Tasks and exercises:
• A. Answer these from the piece on Islam and Australian immigration:
(i) Which scholar does it quote on the community of Islam being church and state in one?
(ii) How many places a year does it give for the formal refugee and humanitarian allocation?
(iii) Which three countries did the informal view across government say should receive very few visas?
Mark your answers (i), (ii), (iii).
• B. Rewrite part of the piece on Islam and Australian immigration, starting at "This isn’t just" and ending after "on Arabic TV.". Replace "paranoia" with "suspicion".
• C. Continue the piece on Islam and Australian immigration from its final sentence.

[Provided passage — start]

But there is a deeper reason as well. As the great scholar of Islam, Bernard Lewis, has written: “The community of Islam was church and state in one, with the two indistinguishably interwoven.”

This isn’t just a theoretical observation. It means that imams at mosques tend to be preaching about politics, and doing so from a cosmology deeply influenced by paranoia and conspiracy.

Many Australian Islamic institutions receive funding from Saudi Arabia, but I know from my work in Southeast Asia and Europe that the Saudis almost always fund an extremist interpretation of Islam.

To have concerns about these matters is not racism or xenophobia. It is reasonable.

It may also be that when young men of Islamic background experience failure and alienation they are much more readily prone to entrepreneurs of identity who offer them purpose through the jihadi ideology, which has a large overlap with what they hear at the mosque and what they see on Arabic TV.

This is simply not true for Buddhists or Confucians or Sikhs or Jews or Christians, and to pretend so, to make all religions seem equal, is to simply deny reality.

Islam is a deep sea with a tradition of much spiritual goodness and genuine insight.

However, the Koran itself contains numerous injunctions to violent jihad and suppression of infidels. It also contains passages against violence and against compulsion in religion.

These things are to a considerable extent matters of interpretation but it is undeniable that at the very least a sizeable minority of Muslims choose an extremist interpretation.

How can Australia sensibly take account of all this while maintaining a non-discriminatory immigration program? Three obvious courses suggest themselves.

In the formal immigration program, there should be a rigid adherence to skills qualifications so that the people who come here are well educated, easily employable and speak good English.

The inflow of illegal immigrants by boat in the north, almost all Muslim, mostly unskilled, should be stopped.

Within the formal refugee and humanitarian allocation of 13,500 places a year, a legitimate stress should be placed on need but also on the ability to integrate into Australian society.

And, finally, we simply should not place immigration officers in the countries with the greatest traditions of radicalism.

A few years ago there was an informal view across government that very few visas should be issued to people from Afghanistan, Pakistan or Iraq, as these were the three likeliest sources of extremism.

These sorts of discussions take place all the time among senior officials, politicians and others. But I have never encountered a policy area in which private and public positions are so different.

It is right to be sensitive and avoid needless offence.

It is wrong to avoid reality altogether in such an important area of national policy.

[Provided passage — finish]
[Material supplied — start]

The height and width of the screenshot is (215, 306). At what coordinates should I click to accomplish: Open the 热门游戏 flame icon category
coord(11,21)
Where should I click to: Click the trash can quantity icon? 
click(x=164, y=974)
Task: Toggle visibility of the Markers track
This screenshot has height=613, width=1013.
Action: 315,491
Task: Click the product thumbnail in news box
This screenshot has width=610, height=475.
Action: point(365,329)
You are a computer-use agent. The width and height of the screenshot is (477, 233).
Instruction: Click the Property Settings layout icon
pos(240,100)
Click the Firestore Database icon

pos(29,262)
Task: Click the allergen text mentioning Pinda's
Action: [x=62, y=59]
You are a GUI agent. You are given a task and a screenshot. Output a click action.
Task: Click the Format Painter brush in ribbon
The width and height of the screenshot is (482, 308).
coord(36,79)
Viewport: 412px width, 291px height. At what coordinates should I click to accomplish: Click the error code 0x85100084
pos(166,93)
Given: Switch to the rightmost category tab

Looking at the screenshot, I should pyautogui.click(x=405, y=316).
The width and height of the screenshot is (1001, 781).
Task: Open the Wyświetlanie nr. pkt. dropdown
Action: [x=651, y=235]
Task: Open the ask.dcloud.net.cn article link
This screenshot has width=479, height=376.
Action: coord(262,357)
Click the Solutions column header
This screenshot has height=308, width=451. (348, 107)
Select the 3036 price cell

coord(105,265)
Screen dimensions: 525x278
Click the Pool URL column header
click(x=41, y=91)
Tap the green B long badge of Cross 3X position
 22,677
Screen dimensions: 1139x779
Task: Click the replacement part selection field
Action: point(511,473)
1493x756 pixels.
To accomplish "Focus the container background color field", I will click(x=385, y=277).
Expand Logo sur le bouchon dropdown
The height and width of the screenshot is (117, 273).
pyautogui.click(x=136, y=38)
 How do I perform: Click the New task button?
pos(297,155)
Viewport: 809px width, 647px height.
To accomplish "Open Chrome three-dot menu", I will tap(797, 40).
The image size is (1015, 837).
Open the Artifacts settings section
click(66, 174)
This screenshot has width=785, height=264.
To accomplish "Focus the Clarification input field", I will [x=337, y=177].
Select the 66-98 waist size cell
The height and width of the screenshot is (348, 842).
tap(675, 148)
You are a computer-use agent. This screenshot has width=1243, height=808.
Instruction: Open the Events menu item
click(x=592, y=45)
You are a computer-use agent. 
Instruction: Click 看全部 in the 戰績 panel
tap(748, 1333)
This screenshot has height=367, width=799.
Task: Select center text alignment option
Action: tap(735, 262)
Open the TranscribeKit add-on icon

[Material supplied — finish]

Responses by item number:
• A.
(i) Bernard Lewis
(ii) 13,500
(iii) Afghanistan, Pakistan and Iraq

• B.
This isn’t just a theoretical observation. It means that imams at mosques tend to be preaching about politics, and doing so from a cosmology deeply influenced by suspicion and conspiracy.

Many Australian Islamic institutions receive funding from Saudi Arabia, but I know from my work in Southeast Asia and Europe that the Saudis almost always fund an extremist interpretation of Islam.

To have concerns about these matters is not racism or xenophobia. It is reasonable.

It may also be that when young men of Islamic background experience failure and alienation they are much more readily prone to entrepreneurs of identity who offer them purpose through the jihadi ideology, which has a large overlap with what they hear at the mosque and what they see on Arabic TV.

• C.
No one in Europe, 25 years ago, thought they would be in the mess they’re in today.

Australia has been a successful immigration country. But the truth is not all immigrants are the same. And it may be much easier than people think to turn success into failure.

* * *

EUROPE TURNS AGAINST DIVIDED SOCIETY
IN France, recent polls put National Front leader Marine Le Pen ahead of all other contenders for the French presidency. The National Front is a traditionally far-right extreme group, with an inheritance of anti-Semitism.

It has recently ditched the anti-Semitism and now stands primarily against Muslim immigration and Islamic influence in France.

German Chancellor Angela Merkel said recently Germany’s attempt to create a multicultural society had failed completely.

Britain’s Prime Minister David Cameron recently denounced European-style multiculturalism, saying: “We have encouraged different cultures to live separate lives, apart from each other and apart from the mainstream.

“We’ve failed to provide a vision of society to which they feel they want to belong. We’ve even tolerated these segregated communities behaving in ways that run completely counter to our values.”

France’s President Nicolas Sarkozy has agreed with Cameron and Merkel, that multiculturalism is a complete bust, as has Spain’s former leader, Jose Maria Aznar.

Britain’s former prime minister Gordon Brown said shortly before he lost office that 75 per cent of terror plots in Britain came from Pakistan or had a direct Pakistani connection. There are 800,000 Pakistanis living in Britain.

Across Europe, anti-Muslim parties are gaining electoral strength. They are often described as anti-immigration parties but in truth they have little complaint about immigrants other than Muslim immigrants. Switzerland has banned minarets. Even Sweden has an anti-Islam party.

All this is happening in Europe, the most liberal continent on earth, in the face of furious opposition from the liberal elite, who regard it as racist and, worse, incipient fascism, leftover colonialism and every other kind of -ism you can imagine.
Greg Sheridan

* * *

THERE ARE NO WORRIES
GREG Sheridan in The Australian, November 6, 1996: There is nothing in multiculturalism that could cause any worry to any normal person. Multiculturalism officially promotes an overriding loyalty to Australia, respect for other people’s rights and Australian law, recognition of people’s cultural origins, respect for diversity, the need to make maximum economic use of the skills people bring to Australia and equity in access to government services.

What mostly passes for “debate” about multiculturalism is really the psychology of paranoia as a political style. That is why opinion polls on these issues are often self-contradictory. People will say they think there should be fewer migrants from Asia, but that the policy should be non-discriminatory. Or people might say that everybody should speak English, but then denounce funding for multiculturalism when its chief expenditure is to teach migrants English.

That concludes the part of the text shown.